Entertainment
How The Internet Fell Out of Love With Sydney Sweeney
Sydney Sweeney, best known for her breakout role as Cassie on HBO’s “Euphoria,” is no stranger to internet fascination or controversy. Her latest American Eagle campaign, however, has set off a new firestorm—not for her acting, but for the ad’s messaging and unsettling cultural subtext.

The Jeans Pun and Its Social Fallout
The ad features Sweeney—blonde, blue-eyed, and the poster child for the “IT girl” aesthetic—proudly declaring she has “great jeans,” playing on the double entendre of “jeans” (denim pants) and “genes” (heritable traits). On the surface, it’s a cheeky, seemingly innocuous line. But for many, in the current political climate, it rings out-of-touch or even disturbing.
At a time when questions of race, representation, and reproductive rights are at the center of public debate, using a blond, blue-eyed white woman to talk up her “great genes” evokes echoes of eugenicist ideology—a dog whistle that, whether intentional or not, can’t be ignored. The juxtaposition is uncomfortable: features that have historically been idealized are packaged as inherited virtues, raising concerns about which bodies and traits are celebrated in American media and which are sanitized or excluded.
The Problem of Ambiguity in Messaging
It isn’t only the pun itself that has people talking, but American Eagle’s apparent shift away from their once-celebrated inclusive branding. For years, the company marketed itself on ads featuring a diverse range of models and body types. Pivoting to the old “thin, white, hyper-edited” aesthetic feels like a step backward. With anti-diversity currents rising, the brand’s optics seem, at best, tone-deaf and, at worst, willfully regressive.
Meanwhile, the ambiguity of the campaign—its unclear messaging, hidden references to divisive ads of the past, and afterthought charity tie-in—leaves viewers unsettled. The lack of an explicit stance from Sweeney or American Eagle about inclusivity or social concerns adds to the sense of uncertainty and cynicism.
Sydney Sweeney: Victim, Architect, or Bystander?
Sweeney’s own silence on political and social issues has made her a blank canvas for projection. Some fans rush to her defense, remembering her vulnerable Euphoria character and the protective environment they hoped she had on set. Others point to her previous controversies—like the infamous “MAGA party” photos, her collaboration with a bathwater-themed soap, and a string of right-wing admirers—to argue that she’s knowingly courting or at least not pushing back against toxic fanbases.
Is Sweeney responsible for the ad’s messaging? Should her looks disqualify her from brand campaigns? Critics note that it’s not her beauty but whom and what that beauty is made to represent—particularly in moments when brands skirt dangerously close to dog whistles or retrograde ideals.

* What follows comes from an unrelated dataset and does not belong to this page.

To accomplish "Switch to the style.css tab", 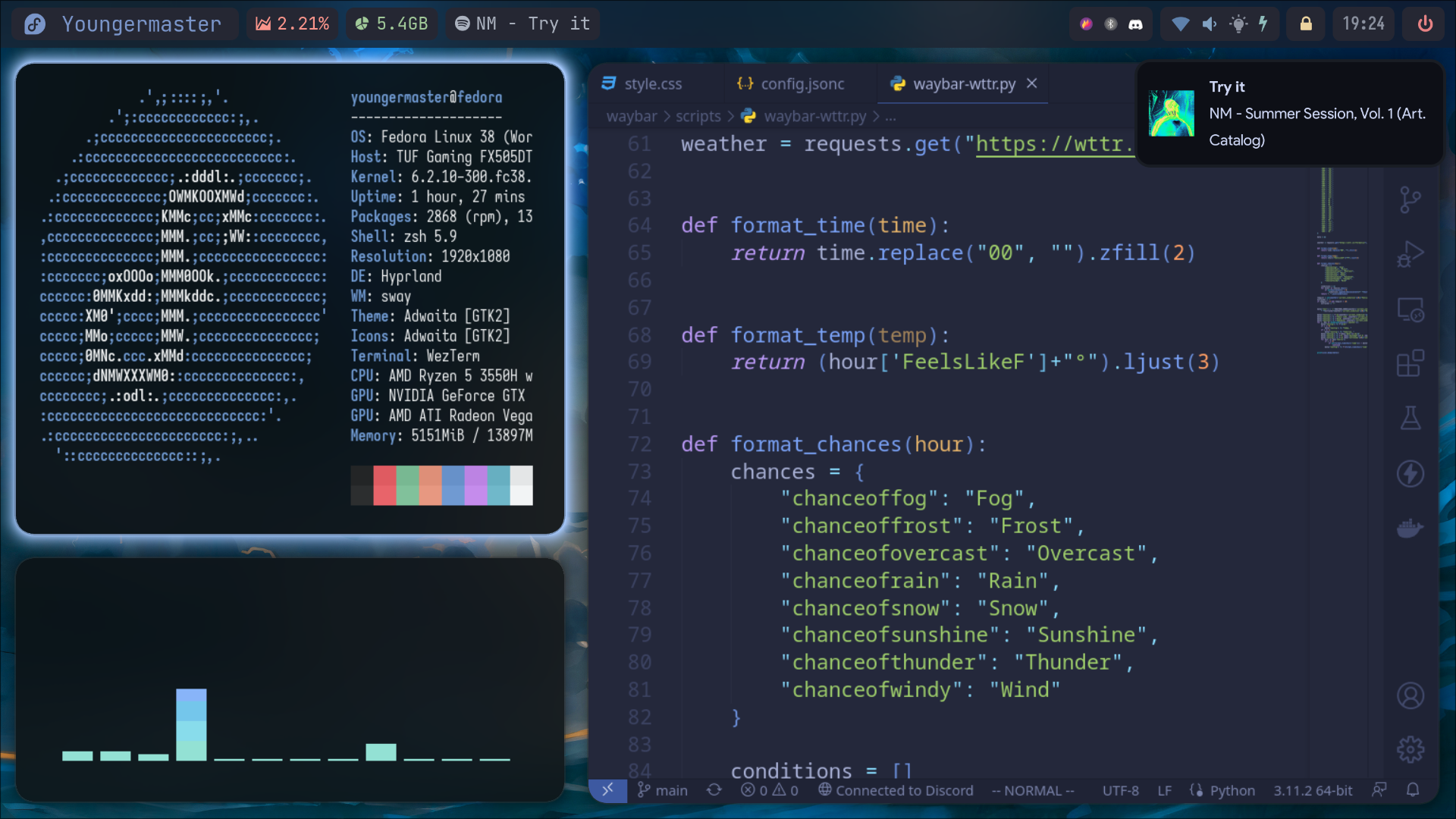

Is Culture Shifting or Just Repeating?
What makes the response to this campaign uniquely intense is the feeling that it isn’t just Sweeney or one ad, but a reflection of growing aesthetic and ideological shifts in popular culture. There’s a sense of déjà vu: highly curated white femininity, retrograde messaging, and a blurring between authenticity and performance, all set against a backdrop of political regression.
Many feel a loss of nuance—where overtly problematic symbols are easy to decry, but subtler, ambient shifts toward exclusion or coded language are harder to discuss, and easier for brands or celebrities to wave off as “over-reading.” The risk is that these ambiguities provide space for the normalization of regressive attitudes, intentionally or not.
So, What Now?
Ultimately, the Sydney Sweeney/American Eagle saga is less about any single person or company and more about the culture at large. It’s a litmus test for what we’re willing to overlook about beauty, privilege, and messaging in media. The outcry isn’t just a knee-jerk reaction to a pun—it’s a warning flare about the direction of inclusive representation, and who (if anyone) will stand up and say when it’s going the wrong way.
Sweeney, for her part, remains silent—her beauty the symbolic battleground while others debate her intent or complicity. But the conversation her ad sparked is a reminder: even “innocent” wordplay in a denim commercial can tap into deep national anxieties about who gets to model America’s future, and whether that future belongs to everyone.